## Your instructions
The lines you return should be those containing the string "help", taken from the data below.
### Extracted material ###
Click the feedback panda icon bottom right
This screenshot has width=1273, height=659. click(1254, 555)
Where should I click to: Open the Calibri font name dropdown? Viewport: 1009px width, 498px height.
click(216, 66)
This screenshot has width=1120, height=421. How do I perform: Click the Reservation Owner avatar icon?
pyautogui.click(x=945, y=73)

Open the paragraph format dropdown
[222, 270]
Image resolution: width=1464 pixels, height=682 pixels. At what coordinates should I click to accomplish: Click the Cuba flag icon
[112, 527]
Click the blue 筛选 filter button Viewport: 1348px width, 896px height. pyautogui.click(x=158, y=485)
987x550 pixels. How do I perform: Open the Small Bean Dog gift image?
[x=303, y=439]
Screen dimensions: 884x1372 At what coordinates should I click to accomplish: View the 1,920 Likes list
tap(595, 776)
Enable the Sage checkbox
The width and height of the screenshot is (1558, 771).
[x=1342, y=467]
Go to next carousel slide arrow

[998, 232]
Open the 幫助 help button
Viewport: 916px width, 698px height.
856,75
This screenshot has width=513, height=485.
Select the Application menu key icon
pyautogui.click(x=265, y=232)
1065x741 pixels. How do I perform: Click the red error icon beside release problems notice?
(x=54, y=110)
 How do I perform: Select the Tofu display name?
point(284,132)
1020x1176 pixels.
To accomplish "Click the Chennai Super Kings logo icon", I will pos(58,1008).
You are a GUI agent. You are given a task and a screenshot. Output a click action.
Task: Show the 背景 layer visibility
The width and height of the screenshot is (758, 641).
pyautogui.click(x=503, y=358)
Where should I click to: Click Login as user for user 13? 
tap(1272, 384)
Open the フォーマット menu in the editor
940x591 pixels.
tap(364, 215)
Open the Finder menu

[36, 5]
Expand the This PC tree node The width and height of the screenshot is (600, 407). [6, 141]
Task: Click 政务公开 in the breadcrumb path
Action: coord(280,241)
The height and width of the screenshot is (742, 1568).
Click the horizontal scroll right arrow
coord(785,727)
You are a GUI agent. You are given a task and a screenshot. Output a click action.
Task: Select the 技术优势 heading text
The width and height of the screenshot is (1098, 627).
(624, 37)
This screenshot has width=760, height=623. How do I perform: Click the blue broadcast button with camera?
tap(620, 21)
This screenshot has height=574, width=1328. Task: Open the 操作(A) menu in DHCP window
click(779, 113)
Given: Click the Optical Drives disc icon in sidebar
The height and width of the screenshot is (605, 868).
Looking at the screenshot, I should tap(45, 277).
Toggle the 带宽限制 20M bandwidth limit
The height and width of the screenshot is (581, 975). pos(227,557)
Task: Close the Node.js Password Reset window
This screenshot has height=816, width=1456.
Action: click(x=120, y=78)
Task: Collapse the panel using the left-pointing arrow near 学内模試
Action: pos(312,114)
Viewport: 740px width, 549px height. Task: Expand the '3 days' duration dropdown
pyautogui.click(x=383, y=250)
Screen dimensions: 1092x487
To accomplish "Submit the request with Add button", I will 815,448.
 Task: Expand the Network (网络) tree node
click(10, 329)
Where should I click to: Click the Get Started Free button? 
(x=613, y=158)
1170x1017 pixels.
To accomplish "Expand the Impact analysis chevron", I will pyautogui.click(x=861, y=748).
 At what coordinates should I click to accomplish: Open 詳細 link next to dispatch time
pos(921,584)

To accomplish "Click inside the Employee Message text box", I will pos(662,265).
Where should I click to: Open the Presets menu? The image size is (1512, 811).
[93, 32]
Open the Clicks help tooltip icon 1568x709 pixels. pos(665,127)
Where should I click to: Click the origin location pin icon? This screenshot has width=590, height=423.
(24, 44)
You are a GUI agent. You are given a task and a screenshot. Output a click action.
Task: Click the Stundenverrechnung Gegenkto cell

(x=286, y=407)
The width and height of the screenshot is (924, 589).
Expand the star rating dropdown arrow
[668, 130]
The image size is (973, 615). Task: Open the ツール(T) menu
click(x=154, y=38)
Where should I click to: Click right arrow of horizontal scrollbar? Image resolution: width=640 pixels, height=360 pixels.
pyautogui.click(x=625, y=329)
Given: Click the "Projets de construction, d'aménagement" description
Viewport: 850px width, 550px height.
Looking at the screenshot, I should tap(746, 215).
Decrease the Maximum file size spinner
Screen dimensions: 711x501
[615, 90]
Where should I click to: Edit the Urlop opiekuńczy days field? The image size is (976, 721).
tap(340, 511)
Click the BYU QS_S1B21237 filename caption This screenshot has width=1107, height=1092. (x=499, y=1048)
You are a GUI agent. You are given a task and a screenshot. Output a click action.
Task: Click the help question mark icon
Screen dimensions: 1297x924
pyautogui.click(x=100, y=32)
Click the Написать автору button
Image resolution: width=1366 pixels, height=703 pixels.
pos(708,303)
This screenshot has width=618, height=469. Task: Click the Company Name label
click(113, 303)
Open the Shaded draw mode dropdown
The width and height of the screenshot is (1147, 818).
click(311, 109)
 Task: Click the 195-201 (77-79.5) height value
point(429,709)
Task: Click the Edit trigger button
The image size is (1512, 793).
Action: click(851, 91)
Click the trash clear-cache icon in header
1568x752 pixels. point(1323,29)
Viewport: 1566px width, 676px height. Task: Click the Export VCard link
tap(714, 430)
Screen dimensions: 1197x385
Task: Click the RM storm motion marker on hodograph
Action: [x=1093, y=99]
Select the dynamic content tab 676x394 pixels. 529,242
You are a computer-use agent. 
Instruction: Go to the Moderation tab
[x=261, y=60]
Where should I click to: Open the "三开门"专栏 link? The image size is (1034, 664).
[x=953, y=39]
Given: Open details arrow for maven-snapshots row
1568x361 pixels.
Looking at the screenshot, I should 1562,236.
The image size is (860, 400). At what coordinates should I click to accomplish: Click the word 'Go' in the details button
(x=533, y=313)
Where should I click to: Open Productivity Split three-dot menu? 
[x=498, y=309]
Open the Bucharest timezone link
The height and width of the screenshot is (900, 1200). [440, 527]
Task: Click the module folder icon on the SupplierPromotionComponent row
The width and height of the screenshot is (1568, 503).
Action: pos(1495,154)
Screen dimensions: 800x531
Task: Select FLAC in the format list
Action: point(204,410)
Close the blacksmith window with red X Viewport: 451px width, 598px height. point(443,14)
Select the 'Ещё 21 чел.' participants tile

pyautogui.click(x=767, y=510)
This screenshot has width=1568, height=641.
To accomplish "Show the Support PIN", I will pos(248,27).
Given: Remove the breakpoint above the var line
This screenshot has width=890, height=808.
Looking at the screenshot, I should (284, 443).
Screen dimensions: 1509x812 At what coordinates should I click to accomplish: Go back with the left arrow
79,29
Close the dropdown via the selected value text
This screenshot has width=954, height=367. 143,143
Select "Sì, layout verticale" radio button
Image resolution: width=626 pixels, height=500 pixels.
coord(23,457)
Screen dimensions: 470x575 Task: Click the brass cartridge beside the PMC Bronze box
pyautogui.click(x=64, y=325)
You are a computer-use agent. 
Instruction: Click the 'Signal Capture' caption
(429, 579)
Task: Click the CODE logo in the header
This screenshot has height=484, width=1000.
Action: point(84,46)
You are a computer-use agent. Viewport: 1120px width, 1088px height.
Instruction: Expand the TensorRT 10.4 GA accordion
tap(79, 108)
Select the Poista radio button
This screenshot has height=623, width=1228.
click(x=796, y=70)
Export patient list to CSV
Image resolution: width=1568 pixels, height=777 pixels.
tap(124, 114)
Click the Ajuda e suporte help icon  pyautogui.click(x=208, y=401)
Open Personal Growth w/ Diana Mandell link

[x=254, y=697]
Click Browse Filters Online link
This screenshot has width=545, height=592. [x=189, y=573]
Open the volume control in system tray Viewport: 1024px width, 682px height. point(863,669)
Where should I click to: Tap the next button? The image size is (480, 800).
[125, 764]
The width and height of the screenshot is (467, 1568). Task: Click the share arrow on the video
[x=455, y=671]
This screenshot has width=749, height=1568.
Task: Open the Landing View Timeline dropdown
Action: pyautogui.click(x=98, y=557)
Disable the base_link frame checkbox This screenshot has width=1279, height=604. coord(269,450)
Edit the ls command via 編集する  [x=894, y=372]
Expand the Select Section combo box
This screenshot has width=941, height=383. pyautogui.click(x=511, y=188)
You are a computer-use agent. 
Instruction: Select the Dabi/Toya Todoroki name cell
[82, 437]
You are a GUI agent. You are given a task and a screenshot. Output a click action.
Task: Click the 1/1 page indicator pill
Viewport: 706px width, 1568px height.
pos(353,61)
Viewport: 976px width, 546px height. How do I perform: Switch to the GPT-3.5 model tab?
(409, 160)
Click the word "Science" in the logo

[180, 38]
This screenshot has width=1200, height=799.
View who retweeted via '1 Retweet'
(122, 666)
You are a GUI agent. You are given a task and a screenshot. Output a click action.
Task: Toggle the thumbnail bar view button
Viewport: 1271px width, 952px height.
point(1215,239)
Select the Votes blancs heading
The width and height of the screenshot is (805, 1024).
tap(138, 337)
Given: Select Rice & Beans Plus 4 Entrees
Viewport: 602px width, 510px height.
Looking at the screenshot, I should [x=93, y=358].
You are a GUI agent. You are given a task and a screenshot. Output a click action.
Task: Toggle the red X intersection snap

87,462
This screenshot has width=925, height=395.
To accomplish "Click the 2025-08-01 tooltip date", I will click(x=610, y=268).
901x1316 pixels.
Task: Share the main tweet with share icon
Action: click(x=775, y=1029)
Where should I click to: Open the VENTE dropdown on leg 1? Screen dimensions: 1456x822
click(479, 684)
###
## Result of the task
Open the 幫助 help button
Open the Clicks help tooltip icon 1568x709 pixels. pos(665,127)
Task: Click the help question mark icon
Click the Ajuda e suporte help icon  pyautogui.click(x=208, y=401)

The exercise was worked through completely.